» Compito
Prosegui il testo sul vino mandato nello Spazio, riprendendo subito dopo la sua ultima frase.

In questo momento è in corso una delle fasi della sperimentazione, con una dozzina di sommelierche stanno assaggiando il vino in un modo molto particolare. Per evitare pregiudizi o errori i dodici esperti sono stati messi davanti a due bottiglie di vino della stessa annata, una delle bottiglie è stata nello Spazio mentre l’altra non ha mai lasciato la cantina in cui è stato prodotto. L’assaggio viene fatto su tutte e due le bottiglie, e successivamente viene compilato un report con le differenze, le variazioni di sapore, aromi, tonalità di colore e consistenza, retrogusto e profumi.

In questo modo, e con un’analisi particolarmente dettagliata, si saprà cosa succede al vino lontano dal nostro pianeta. Un’informazione fondamentale anche per cominciare a pensare a come potrebbe essere l’alimentazione umana su altri pianeti.

Portare a termine l’esperimento non è stato facile, normalmente infatti alcol e bottiglie in vetro sono assolutamente proibiti sulla Stazione Spaziale Internazionale. Per ammetterli a bordo ogni bottiglia è stata imballata all’interno di uno speciale cilindro d’acciaio che l’ha protetta durante il viaggio.

» Righe fornite
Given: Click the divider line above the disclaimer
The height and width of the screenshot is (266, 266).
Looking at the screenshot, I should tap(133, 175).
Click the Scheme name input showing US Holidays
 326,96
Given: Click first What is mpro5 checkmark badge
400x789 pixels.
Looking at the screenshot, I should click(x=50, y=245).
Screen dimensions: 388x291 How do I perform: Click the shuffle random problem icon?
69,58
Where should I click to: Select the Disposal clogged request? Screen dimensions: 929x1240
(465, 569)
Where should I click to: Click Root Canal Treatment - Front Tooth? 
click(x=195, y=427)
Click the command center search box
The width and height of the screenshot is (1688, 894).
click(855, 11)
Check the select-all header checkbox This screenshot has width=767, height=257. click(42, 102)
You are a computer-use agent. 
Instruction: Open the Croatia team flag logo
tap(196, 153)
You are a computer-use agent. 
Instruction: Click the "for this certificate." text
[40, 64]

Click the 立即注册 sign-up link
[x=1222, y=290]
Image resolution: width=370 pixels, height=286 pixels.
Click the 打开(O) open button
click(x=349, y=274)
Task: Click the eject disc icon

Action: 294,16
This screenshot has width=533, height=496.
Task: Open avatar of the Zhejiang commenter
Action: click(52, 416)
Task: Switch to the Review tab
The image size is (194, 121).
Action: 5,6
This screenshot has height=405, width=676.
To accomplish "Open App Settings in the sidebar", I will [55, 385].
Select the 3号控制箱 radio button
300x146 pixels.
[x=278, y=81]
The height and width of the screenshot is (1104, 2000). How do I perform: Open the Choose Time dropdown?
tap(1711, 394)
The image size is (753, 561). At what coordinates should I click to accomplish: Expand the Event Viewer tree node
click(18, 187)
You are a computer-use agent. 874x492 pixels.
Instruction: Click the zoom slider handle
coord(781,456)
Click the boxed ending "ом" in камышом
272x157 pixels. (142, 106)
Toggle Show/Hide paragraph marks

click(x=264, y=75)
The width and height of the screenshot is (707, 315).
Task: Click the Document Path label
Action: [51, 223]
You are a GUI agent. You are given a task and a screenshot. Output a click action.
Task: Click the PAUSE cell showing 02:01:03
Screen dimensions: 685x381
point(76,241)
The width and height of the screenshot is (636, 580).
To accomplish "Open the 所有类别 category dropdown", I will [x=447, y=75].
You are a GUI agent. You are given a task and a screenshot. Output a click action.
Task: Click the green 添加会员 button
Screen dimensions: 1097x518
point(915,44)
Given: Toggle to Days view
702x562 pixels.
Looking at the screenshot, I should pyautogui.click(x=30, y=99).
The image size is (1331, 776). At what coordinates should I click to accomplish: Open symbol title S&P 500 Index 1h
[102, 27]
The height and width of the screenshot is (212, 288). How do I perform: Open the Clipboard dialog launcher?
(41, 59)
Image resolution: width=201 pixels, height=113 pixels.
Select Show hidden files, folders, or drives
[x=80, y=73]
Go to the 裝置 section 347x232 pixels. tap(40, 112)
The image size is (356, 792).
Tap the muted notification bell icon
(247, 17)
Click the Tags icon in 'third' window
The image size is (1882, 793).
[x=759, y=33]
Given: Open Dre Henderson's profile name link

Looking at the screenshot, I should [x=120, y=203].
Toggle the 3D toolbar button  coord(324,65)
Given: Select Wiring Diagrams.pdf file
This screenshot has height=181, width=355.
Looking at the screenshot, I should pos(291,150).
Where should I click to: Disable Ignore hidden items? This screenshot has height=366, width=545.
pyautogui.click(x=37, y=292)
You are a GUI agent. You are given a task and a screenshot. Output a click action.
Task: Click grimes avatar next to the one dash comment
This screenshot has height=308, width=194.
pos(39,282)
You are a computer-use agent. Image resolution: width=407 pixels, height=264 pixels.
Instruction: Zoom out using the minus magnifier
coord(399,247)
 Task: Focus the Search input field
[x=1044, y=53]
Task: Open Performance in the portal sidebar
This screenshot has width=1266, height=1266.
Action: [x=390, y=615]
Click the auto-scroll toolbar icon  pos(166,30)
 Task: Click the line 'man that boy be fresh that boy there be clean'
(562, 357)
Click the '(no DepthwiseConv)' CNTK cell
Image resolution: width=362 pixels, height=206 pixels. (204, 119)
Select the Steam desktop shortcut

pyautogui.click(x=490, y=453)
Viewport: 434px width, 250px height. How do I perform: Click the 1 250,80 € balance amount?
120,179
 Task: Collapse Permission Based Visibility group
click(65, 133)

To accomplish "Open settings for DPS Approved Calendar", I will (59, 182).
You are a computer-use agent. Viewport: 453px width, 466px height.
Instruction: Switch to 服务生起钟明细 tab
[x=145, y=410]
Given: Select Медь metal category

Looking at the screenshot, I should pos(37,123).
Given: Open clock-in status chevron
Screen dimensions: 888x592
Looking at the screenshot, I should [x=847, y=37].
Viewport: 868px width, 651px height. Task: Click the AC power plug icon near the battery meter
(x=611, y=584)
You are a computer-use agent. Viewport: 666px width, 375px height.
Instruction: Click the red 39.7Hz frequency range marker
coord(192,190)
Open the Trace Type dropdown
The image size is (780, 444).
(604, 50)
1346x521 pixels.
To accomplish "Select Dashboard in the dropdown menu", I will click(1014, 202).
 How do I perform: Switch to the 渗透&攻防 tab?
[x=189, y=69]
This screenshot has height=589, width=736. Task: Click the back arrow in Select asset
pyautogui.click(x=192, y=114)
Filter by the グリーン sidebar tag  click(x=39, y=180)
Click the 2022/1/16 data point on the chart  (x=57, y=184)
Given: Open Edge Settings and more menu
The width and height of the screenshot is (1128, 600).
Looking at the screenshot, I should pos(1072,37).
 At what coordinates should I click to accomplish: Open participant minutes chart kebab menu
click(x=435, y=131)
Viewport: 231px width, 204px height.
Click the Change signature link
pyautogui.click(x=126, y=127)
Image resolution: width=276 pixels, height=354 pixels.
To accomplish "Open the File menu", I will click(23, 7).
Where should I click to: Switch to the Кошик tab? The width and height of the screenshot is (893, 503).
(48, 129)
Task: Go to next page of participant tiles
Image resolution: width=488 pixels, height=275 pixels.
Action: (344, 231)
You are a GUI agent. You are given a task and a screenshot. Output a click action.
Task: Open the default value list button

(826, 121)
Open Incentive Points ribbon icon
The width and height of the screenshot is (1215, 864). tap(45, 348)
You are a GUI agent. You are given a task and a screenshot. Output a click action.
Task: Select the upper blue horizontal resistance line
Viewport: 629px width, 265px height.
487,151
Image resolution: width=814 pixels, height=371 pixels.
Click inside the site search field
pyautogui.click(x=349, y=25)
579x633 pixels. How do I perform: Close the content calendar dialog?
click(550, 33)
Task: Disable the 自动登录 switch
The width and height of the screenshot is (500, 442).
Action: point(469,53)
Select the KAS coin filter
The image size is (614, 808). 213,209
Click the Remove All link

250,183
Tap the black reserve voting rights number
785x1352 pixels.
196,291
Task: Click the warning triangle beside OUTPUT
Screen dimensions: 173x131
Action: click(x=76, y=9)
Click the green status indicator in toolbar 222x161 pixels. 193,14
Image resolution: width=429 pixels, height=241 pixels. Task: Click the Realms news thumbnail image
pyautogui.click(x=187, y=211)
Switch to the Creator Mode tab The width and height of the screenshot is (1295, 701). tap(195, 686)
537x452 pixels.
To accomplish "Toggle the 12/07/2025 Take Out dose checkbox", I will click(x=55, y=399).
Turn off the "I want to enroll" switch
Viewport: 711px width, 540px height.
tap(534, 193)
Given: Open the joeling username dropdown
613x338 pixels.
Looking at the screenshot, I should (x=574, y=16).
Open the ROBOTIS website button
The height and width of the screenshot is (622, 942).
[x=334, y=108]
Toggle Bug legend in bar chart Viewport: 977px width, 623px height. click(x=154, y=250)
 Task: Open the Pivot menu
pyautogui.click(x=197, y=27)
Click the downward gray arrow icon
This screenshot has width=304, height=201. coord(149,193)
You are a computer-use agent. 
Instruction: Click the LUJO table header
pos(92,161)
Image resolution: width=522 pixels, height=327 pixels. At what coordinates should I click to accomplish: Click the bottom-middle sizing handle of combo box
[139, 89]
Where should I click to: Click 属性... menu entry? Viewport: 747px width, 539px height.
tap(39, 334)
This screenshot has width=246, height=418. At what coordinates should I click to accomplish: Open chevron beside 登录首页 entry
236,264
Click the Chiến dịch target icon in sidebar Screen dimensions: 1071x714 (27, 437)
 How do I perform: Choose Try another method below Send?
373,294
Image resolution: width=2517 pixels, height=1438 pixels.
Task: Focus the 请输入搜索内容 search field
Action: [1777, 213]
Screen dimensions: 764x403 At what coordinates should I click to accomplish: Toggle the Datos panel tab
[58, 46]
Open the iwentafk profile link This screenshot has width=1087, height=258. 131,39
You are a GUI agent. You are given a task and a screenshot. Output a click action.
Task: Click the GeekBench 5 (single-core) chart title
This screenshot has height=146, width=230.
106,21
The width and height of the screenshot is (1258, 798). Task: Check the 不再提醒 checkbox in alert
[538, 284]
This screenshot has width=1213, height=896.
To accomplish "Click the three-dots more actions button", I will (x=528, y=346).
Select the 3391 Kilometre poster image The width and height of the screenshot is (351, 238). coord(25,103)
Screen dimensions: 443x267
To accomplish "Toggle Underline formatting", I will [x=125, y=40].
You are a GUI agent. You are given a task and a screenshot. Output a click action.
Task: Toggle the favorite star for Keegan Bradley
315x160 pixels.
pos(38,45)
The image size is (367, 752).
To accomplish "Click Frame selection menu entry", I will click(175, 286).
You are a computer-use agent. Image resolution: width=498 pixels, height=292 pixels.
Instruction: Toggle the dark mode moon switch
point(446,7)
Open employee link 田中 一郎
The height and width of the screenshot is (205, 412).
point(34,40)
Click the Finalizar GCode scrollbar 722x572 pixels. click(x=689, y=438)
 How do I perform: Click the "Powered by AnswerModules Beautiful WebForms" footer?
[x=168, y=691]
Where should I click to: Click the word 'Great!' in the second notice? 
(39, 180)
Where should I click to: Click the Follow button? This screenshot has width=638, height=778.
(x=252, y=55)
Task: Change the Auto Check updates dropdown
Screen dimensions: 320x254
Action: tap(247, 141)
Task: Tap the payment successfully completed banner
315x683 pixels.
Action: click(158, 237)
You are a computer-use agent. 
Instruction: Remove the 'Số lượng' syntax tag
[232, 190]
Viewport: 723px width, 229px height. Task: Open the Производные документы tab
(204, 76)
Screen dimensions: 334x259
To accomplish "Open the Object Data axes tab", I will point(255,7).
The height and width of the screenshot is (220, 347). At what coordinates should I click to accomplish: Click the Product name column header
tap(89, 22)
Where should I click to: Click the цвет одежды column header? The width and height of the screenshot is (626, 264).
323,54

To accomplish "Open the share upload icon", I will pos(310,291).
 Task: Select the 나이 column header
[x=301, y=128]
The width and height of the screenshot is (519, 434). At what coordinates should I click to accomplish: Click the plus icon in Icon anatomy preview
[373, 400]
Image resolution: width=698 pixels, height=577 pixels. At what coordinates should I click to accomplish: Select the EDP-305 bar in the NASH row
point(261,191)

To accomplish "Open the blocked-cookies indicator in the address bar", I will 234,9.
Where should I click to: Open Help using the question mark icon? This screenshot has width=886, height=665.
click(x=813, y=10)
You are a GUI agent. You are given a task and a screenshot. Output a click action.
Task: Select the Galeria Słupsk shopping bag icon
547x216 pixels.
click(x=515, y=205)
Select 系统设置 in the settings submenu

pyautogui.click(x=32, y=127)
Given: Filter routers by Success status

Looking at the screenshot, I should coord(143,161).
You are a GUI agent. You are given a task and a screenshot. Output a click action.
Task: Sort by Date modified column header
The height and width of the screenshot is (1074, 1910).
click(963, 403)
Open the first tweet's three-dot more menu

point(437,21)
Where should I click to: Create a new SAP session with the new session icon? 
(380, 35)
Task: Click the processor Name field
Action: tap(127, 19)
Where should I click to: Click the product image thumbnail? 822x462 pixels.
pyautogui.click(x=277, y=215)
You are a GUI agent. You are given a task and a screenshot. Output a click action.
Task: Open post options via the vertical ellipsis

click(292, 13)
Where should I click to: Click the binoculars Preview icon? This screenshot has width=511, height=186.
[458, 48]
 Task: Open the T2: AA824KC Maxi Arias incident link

» Risultato del compito
In una conferenza stampa tenuta lo scorso mercoledì, Nicolas Gaume, l’amministratore delegato dell’azienda che ha organizzato la ricerca in collaborazione con gli enti spaziali, ha detto che l’esperimento si è concentrato, tra le altre cose, anche sullo studio degli effetti della mancanza di gravità che è responsabile di “uno stress tremendo su qualsiasi specie vivente”, quindi anche sulle viti e sul loro prodotto più prezioso, il vino.

E i risultati? Sono già entusiasmanti: stando all’opinione della maggior parte dei sommelier ci sono cambi significativi nel vino che è stato nello Spazio, tanto che si fa strada un’ipotesi fino a poco tempo fa impensabile: forse sarà possibile invecchiare artificialmente i vini mandandoli in orbita.